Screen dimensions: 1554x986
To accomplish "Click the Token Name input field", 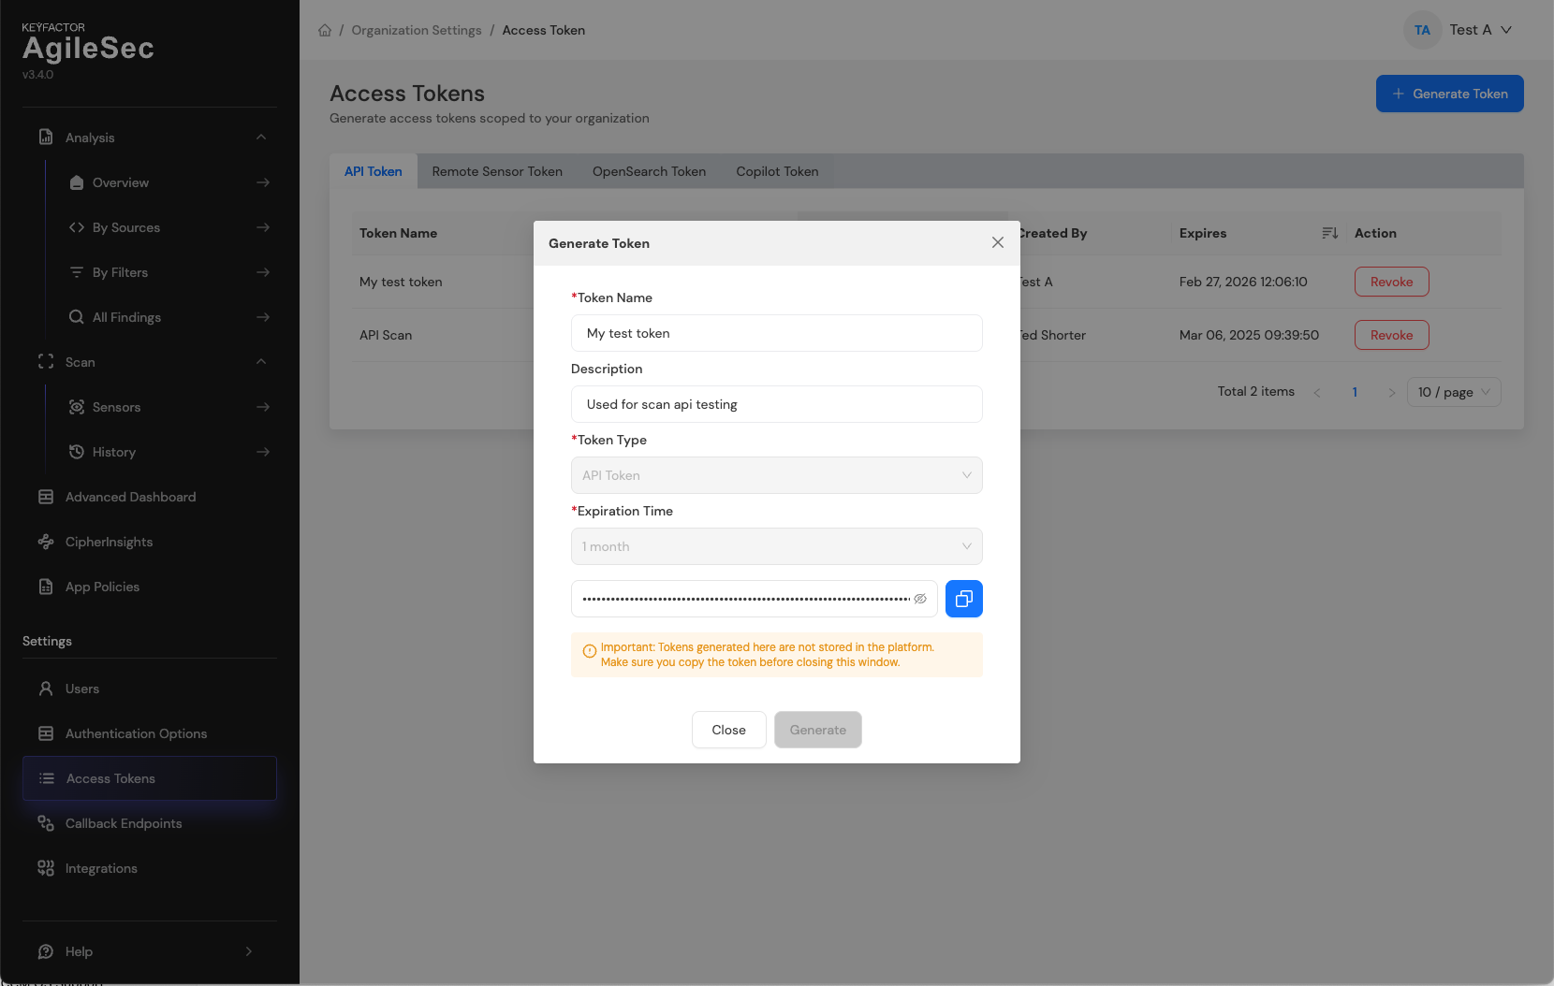I will click(776, 333).
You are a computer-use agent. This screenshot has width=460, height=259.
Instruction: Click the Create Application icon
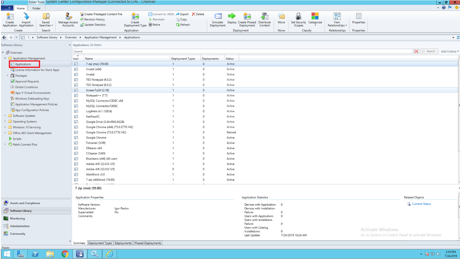(9, 19)
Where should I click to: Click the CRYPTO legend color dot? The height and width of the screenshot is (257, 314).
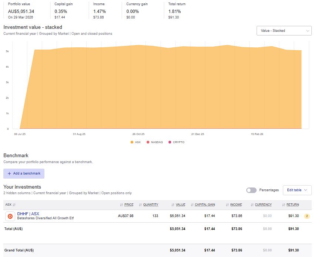(x=170, y=142)
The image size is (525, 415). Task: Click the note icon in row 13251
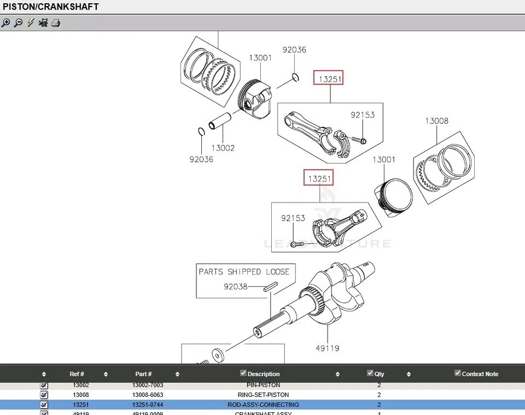pos(44,405)
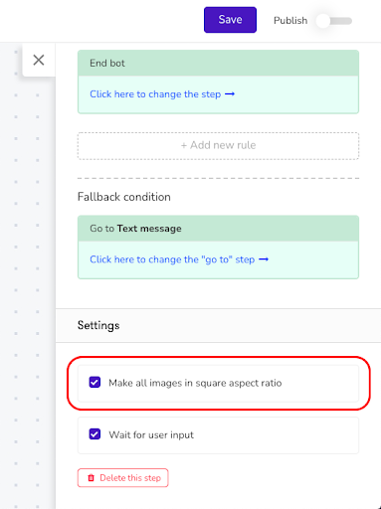This screenshot has height=509, width=381.
Task: Toggle the Publish switch on
Action: (x=333, y=21)
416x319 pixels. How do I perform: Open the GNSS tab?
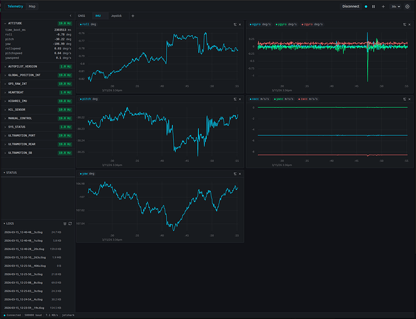81,15
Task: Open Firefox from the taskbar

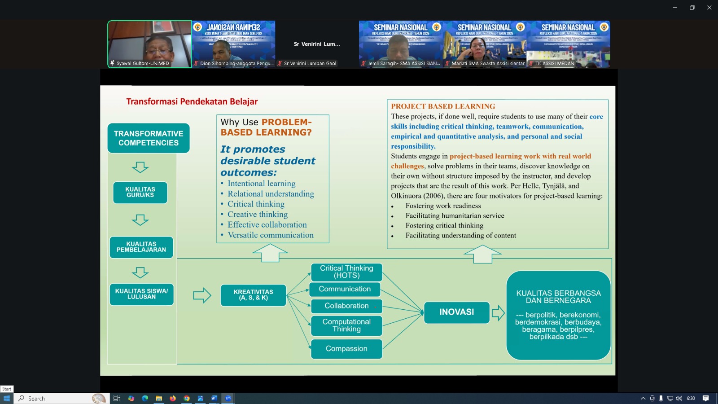Action: point(173,398)
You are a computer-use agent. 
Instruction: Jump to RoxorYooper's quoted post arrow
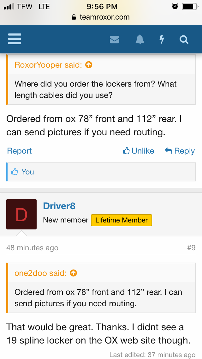coord(89,65)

⁂

In the listing above, how many lines include the string "computer"? Reply with the number alone.

Task output: 2